§ **Requests**:
1) According to the PowerPointProcessor page below, why does the class convert tables to markdown format? Answer in one to three sentences.
2) In the PowerPointProcessor page below, list every condition under which the `_is_valid_file` method returns False.
3) Proceed with the PowerPointProcessor page below, starting right after its last line.

§ **Document passage**:
🔍 Code Extractor

class PowerPointProcessor

Maturity: 53

A class that processes PowerPoint (.pptx) presentations to extract text content and tables, converting tables to markdown format and organizing content by slides.

File:
/tf/active/vicechatdev/leexi/enhanced_meeting_minutes_generator.py
Lines:
63 - 211
Complexity:
moderate

Purpose

PowerPointProcessor is designed to parse PowerPoint presentations and extract structured content including text from shapes and tables from slides. It separates text and table content into distinct chunks, each associated with slide metadata (slide number and title). Tables are converted to markdown format for easy consumption. The class handles file validation, error recovery, and provides detailed logging throughout the extraction process. It's particularly useful for document processing pipelines, content indexing systems, or any application that needs to extract and structure PowerPoint content programmatically.

Source Code

class PowerPointProcessor:
    """Process PowerPoint presentations to extract text and table content"""
    
    def __init__(self, temp_dir=None):
        """Initialize the PowerPoint processor"""
        if not PPTX_AVAILABLE:
            logger.warning("python-pptx library not available. PowerPoint processing will be limited.")
        
        self.temp_dir = Path(temp_dir) if temp_dir else Path(tempfile.mkdtemp())
        os.makedirs(self.temp_dir, exist_ok=True)
    
    def _is_valid_file(self, file_path):
        """Check if a file appears to be valid and processable"""
        try:
            path = Path(file_path)
            if not path.exists() or path.stat().st_size == 0:
                logger.warning(f"File doesn't exist or is empty: {file_path}")
                return False
            
            with open(file_path, 'rb') as f:
                header = f.read(16)
                if not header:
                    logger.warning(f"File appears unreadable: {file_path}")
                    return False
            
            return True
        except Exception as e:
            logger.error(f"Error checking file validity: {file_path} - {str(e)}")
            return False
    
    def _table_to_markdown(self, table_data):
        """Convert a 2D array to a markdown table"""
        if not table_data or not table_data[0]:
            return "| |"

§ **Data provided**:
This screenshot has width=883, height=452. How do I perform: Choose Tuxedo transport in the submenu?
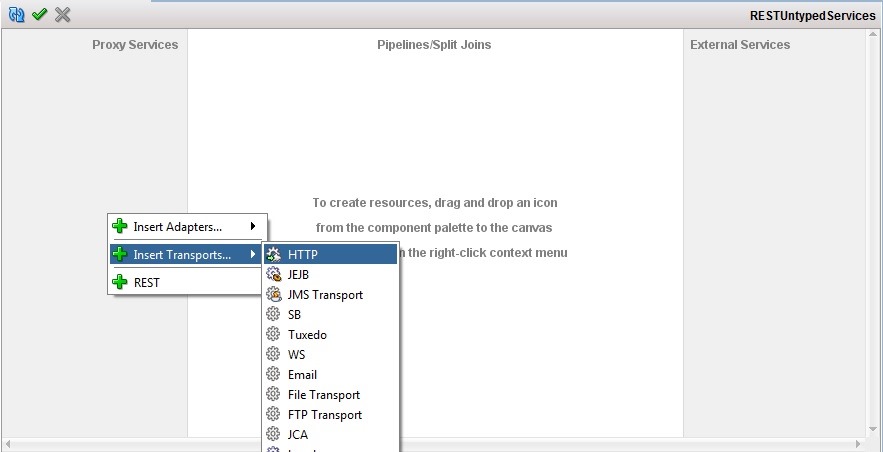point(307,335)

§ **Answers given**:
1) The class converts tables to markdown so that they are easy to consume.

2)
- The file does not exist.
- The file's size is zero, meaning it is empty.
- Reading the first 16 bytes of the file returns nothing, so the file appears unreadable.
- An exception is raised while the file's validity is being checked.

3)
        # Create header
        markdown = "| " + " | ".join([str(cell) for cell in table_data[0]]) + " |\n"
        # Add separator line
        markdown += "| " + " | ".join(["---" for _ in table_data[0]]) + " |\n"
        
        # Add data rows
        for row in table_data[1:]:
            markdown += "| " + " | ".join([str(cell) for cell in row]) + " |\n"
            
        return markdown
    
    def _process_powerpoint_table(self, table):
        """Extract table data from a PowerPoint table"""
        try:
            table_data = []
            for i, row in enumerate(table.rows):
                row_data = []
                for cell in row.cells:
                    cell_text = cell.text.strip().replace('\n', ' ').replace('\r', ' ')
                    row_data.append(cell_text)
                table_data.append(row_data)
            
            return self._table_to_markdown(table_data)
        except Exception as e:
            logger.error(f"Error processing PowerPoint table: {str(e)}")
            return "Error processing table"
    
    def process_powerpoint(self, file_path):
        """Process PowerPoint presentations to extract text and table content"""
        logger.info(f"Processing PowerPoint: {file_path}")
        
        if not PPTX_AVAILABLE:
            logger.error("python-pptx library not available. Cannot process PowerPoint files.")
            return {"text_chunks": [], "table_chunks": []}
        
        if not self._is_valid_file(file_path):
            logger.error(f"Invalid or corrupted file, skipping: {file_path}")
            return None
        
        try:
            text_chunks = []
            table_chunks = []
            
            # Try to open the presentation
            try:
                presentation = pptx.Presentation(file_path)
            except Exception as e:
                logger.error(f"Error opening PowerPoint with python-pptx: {str(e)}")
                return None
            
            # Process each slide
            for i, slide in enumerate(presentation.slides):
                # Get slide title or default
                try:
                    slide_title = None
                    for shape in slide.shapes:
                        if hasattr(shape, "text") and shape.text and hasattr(shape, "placeholder_format"):
                            if shape.placeholder_format.type == 1:  # Title placeholder
                                slide_title = shape.text.strip()
                                break
                    
                    if not slide_title:
                        slide_title = f"Slide {i+1}"
                except Exception as slide_err:
                    logger.warning(f"Error getting slide title: {str(slide_err)}")
                    slide_title = f"Slide {i+1}"
                
                # First identify all tables to exclude them from text extraction
                tables = []
                try:
                    tables = [shape for shape in slide.shapes if hasattr(shape, "has_table") and shape.has_table]
                    table_ids = set(id(table) for table in tables)
                except Exception as table_err:
                    logger.warning(f"Error identifying tables in slide {i+1}: {str(table_err)}")
                    table_ids = set()
                
                # Extract all text from shapes on this slide (excluding tables and titles)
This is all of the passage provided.